:: WHAT IS EXPECTED ::
Please give these records again with every "GUI agent" swapped for "screen assistant", leaving everything else unchanged.

:: EXTRACTED RECORDS ::
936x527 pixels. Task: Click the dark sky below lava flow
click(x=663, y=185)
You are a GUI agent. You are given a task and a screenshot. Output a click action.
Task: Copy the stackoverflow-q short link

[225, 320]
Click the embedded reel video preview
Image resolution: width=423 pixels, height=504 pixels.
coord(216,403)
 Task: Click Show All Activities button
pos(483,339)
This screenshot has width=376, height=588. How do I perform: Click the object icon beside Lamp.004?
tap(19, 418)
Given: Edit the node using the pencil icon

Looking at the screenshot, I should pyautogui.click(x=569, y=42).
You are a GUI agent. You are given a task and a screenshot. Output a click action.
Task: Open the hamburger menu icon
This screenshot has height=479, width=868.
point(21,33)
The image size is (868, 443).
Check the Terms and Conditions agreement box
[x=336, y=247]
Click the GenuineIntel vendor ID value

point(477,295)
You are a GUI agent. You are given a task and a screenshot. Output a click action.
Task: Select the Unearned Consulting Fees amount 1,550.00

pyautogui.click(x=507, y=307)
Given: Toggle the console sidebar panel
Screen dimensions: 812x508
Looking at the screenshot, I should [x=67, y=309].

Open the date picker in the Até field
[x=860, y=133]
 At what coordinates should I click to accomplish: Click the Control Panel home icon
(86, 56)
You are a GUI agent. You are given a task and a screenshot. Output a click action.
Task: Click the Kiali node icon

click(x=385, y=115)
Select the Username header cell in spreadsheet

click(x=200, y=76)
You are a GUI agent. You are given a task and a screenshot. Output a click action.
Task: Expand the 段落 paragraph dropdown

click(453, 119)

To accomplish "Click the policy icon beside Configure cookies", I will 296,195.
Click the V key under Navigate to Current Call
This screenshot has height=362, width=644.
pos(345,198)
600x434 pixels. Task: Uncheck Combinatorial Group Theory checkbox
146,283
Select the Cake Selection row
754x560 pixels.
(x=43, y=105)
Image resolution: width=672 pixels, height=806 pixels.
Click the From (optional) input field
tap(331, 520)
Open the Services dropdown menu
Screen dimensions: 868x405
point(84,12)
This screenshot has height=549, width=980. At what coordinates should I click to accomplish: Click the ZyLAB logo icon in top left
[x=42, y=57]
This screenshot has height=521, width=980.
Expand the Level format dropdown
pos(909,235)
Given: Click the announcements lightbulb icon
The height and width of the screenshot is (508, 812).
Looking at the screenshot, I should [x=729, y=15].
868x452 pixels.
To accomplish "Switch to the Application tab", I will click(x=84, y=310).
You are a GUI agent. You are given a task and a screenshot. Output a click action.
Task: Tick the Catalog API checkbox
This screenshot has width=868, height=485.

:: SOLVED PROBLEM ::
936x527 pixels. Task: Click the dark sky below lava flow
click(x=663, y=185)
You are a screen assistant. You are given a task and a screenshot. Output a click action.
Task: Copy the stackoverflow-q short link

[225, 320]
Click the embedded reel video preview
Image resolution: width=423 pixels, height=504 pixels.
coord(216,403)
 Task: Click Show All Activities button
pos(483,339)
This screenshot has width=376, height=588. How do I perform: Click the object icon beside Lamp.004?
tap(19, 418)
Given: Edit the node using the pencil icon

Looking at the screenshot, I should pyautogui.click(x=569, y=42).
You are a screen assistant. You are given a task and a screenshot. Output a click action.
Task: Open the hamburger menu icon
This screenshot has height=479, width=868.
point(21,33)
The image size is (868, 443).
Check the Terms and Conditions agreement box
[x=336, y=247]
Click the GenuineIntel vendor ID value

point(477,295)
You are a screen assistant. You are given a task and a screenshot. Output a click action.
Task: Select the Unearned Consulting Fees amount 1,550.00

pyautogui.click(x=507, y=307)
Given: Toggle the console sidebar panel
Screen dimensions: 812x508
Looking at the screenshot, I should [x=67, y=309].

Open the date picker in the Até field
[x=860, y=133]
 At what coordinates should I click to accomplish: Click the Control Panel home icon
(86, 56)
You are a screen assistant. You are given a task and a screenshot. Output a click action.
Task: Click the Kiali node icon

click(x=385, y=115)
Select the Username header cell in spreadsheet

click(x=200, y=76)
You are a screen assistant. You are given a task and a screenshot. Output a click action.
Task: Expand the 段落 paragraph dropdown

click(453, 119)

To accomplish "Click the policy icon beside Configure cookies", I will 296,195.
Click the V key under Navigate to Current Call
This screenshot has height=362, width=644.
pos(345,198)
600x434 pixels. Task: Uncheck Combinatorial Group Theory checkbox
146,283
Select the Cake Selection row
754x560 pixels.
(x=43, y=105)
Image resolution: width=672 pixels, height=806 pixels.
Click the From (optional) input field
tap(331, 520)
Open the Services dropdown menu
Screen dimensions: 868x405
point(84,12)
This screenshot has height=549, width=980. At what coordinates should I click to accomplish: Click the ZyLAB logo icon in top left
[x=42, y=57]
This screenshot has height=521, width=980.
Expand the Level format dropdown
pos(909,235)
Given: Click the announcements lightbulb icon
The height and width of the screenshot is (508, 812).
Looking at the screenshot, I should [x=729, y=15].
868x452 pixels.
To accomplish "Switch to the Application tab", I will click(x=84, y=310).
You are a screen assistant. You are given a task and a screenshot. Output a click action.
Task: Tick the Catalog API checkbox
This screenshot has width=868, height=485.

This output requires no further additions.